Chinò il capo, riflettendo attentamente. Non poteva certo lasciare che la
città sulla quale governava andasse in rovina. Dov'era l'amore per il suo
popolo? Ma d'altronde, non poteva neanche tradire così coloro che avevano
fatto tanto per proteggerlo. "Non importa" pensò. "Loro sono in gamba,
possono permettersi di rischiare. Io no" - Il tempo stringe e ho
bisogno di una risposta, Alames. Sbrigati - - E va bene. Farò ciò che
mi dici. Donerò la gemma al ragazzo - si arrese, infine, il re. -
Ottimo. Vedo che sei una persona ragionevole - si congratulò a modo suo
l'incappucciato. Si alzò e chiamò a sé il compagno, ordinandogli di
riporre l'arma. Questi obbedì, avviandosi verso la porta ed uscendo. Ma
l'uomo rimase sull'uscio. - Non fare strani scherzi. Ordinerò ben
presto a due miei subordinati di giungere qui in città per controllare il
tuo operato. Una sola mossa falsa e io lo saprò. Intesi? - -
I-intesi... -
Alames rimase affacciato, come prima, alla finestra,
rimuginando su ciò che era accaduto. “In che guaio mi sono cacciato...”
pensò. “Se loro scoprono che non collaboro, distruggeranno la città e poi
uccideranno me” Si voltò di scatto, richiudendo le tende. La stanza
piombò in una semioscurità inquietante. “Ma se collaboro, sarà Axander
a capire cosa ho fatto. E lui è capace di uccidermi... Anche se salverei
la città. Quindi, ho scelto il minore dei mali. Sì, ma... Se loro hanno in
mente qualcosa? Potrebbero benissimo avermi mentito e distruggeranno lo
stesso Linahar anche se li avrò aiutati... Devo essere fiducioso,
sì!" Si accomodò sul suo scanno, tremando ancor più di prima. “In
fondo... Lui è sempre stato di parola... E questa volta non ho avuto la
forza necessaria per oppormi. Come sempre, d’altronde” - Vostra Maestà
- La figura di prima rientrò. Ma non era l’uomo dalla voce autoritaria,
bensì l’altro. Non mostrava più la stessa sicurezza con la quale
accompagnava il suo superiore. Pareva, anzi, più intimidito. -
Scusatemi, Vostra Maestà... - - C-Che cosa volete ancora? - balbettò
Alames. - Non ho più niente da darvi - - Non temete. Lui non sa che
sono tornata indietro. Ho poco tempo! - replicò il misterioso individuo,
accostandosi al sovrano. - Consegnate la gemma a Sora, anche se questa
sembra una pessima idea. Fidatevi! Se gliela donerete, avrò modo di
contattarlo anche io - Una voce femminile. Il re rimase alquanto
sorpreso dalle parole di costei e la fissò a lungo. - Chi mi dice che
mi posso fidare? - La figura allora abbassò il cappuccio.
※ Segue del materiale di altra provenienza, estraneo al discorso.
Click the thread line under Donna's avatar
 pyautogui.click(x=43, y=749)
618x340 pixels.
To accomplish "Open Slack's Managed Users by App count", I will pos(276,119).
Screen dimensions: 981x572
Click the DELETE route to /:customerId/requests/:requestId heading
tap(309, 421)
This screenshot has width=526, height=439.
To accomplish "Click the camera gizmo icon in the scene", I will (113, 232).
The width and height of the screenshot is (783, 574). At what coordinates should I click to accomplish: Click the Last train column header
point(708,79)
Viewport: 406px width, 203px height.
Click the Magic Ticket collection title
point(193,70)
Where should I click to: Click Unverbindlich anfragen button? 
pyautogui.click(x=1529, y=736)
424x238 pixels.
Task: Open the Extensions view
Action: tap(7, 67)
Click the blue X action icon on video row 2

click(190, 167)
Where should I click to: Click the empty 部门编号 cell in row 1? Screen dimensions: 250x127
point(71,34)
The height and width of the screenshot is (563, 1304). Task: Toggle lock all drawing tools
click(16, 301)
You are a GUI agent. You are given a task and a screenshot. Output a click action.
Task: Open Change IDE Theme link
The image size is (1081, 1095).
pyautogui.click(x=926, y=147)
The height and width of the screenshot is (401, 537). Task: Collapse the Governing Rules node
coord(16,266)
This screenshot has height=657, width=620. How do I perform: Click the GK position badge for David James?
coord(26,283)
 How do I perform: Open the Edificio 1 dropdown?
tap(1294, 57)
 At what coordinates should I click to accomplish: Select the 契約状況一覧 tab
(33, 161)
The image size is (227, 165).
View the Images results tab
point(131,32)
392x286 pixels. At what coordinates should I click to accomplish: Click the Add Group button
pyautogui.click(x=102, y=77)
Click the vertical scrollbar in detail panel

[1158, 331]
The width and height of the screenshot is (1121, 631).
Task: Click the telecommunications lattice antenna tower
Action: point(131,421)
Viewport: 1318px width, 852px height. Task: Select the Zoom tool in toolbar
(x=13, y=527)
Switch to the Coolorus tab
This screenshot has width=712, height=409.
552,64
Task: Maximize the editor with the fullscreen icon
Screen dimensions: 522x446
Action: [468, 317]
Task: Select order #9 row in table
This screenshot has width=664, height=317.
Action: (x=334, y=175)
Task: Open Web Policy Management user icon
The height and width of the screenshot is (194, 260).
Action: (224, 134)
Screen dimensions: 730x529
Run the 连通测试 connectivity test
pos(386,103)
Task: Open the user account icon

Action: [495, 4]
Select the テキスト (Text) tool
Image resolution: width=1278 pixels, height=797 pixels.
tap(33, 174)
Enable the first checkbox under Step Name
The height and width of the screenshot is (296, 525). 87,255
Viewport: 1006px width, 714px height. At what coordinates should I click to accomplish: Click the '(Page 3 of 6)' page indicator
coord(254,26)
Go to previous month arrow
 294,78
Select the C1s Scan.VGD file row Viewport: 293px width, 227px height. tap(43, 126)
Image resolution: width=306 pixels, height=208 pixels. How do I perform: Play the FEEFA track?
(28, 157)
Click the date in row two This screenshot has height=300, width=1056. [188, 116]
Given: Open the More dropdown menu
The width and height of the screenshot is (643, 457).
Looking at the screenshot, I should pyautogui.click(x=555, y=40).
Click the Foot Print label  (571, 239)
Il sovrano
restò sbigottito a quella visione, ma poi sorrise compiaciuto. - Tu!
Sei quella che ha impedito la prima ondata di Heartless, qualche settimana
fa! - esclamò Alames. - Non mi è ancora chiara la faccenda, ma sono
contento di rivederti - - Vi ringrazio, Vostra Maestà. Sora sta
correndo un grave pericolo e ne correrà altri. So che può sembrare una
pessima idea - ripeté la ragazza. - Ma quella gemma posso rintracciarla
anche io e posso aiutare il Custode. Mi raccomando, acqua in bocca! - -
Muto come un pesce. Hai tutta la mia fiducia - sorrise Alames. - Grazie
ancora! Mi dispiace, ma non ho più tempo! Addio! - A quel punto, la
fanciulla si rimise il cappuccio ed uscì rapidamente, scomparendo alla
vista del sovrano. Alames restò immobile, puntando le sue stanche iridi
sull'ingresso. Nonostante tutto, c'era ancora una qualche possibilità di
salvezza. Per lui, per Linahar e per
Sora.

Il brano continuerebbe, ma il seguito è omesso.